Render the listing below as a Markdown table with the columns "No." and "Text," numbering each line and omitting any blank lines. Leave the pictures out.

Entries supplied ::
start
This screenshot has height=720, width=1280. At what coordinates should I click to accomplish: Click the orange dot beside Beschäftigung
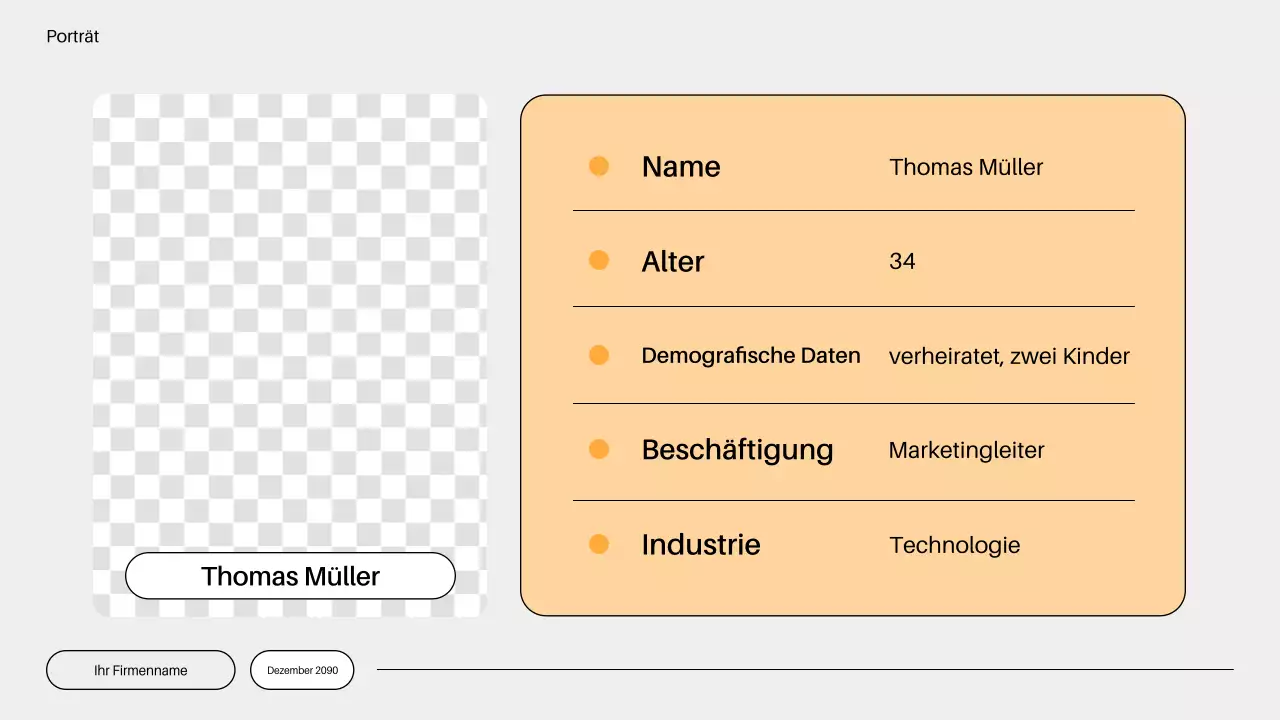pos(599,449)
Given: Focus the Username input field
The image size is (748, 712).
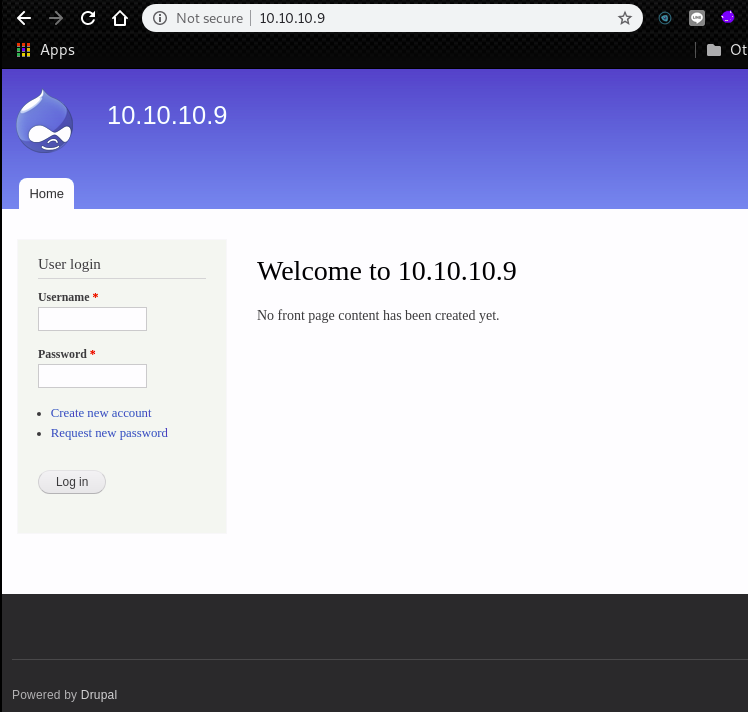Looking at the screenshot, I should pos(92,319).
end
The completed task ::
| No. | Text |
|---|---|
| 1 | This screenshot has height=720, width=1280. At what coordinates should I click to accomplish: Click the orange dot beside Beschäftigung |
| 2 | pos(599,449) |
| 3 | Given: Focus the Username input field |
| 4 | The image size is (748, 712). |
| 5 | Looking at the screenshot, I should pos(92,319). |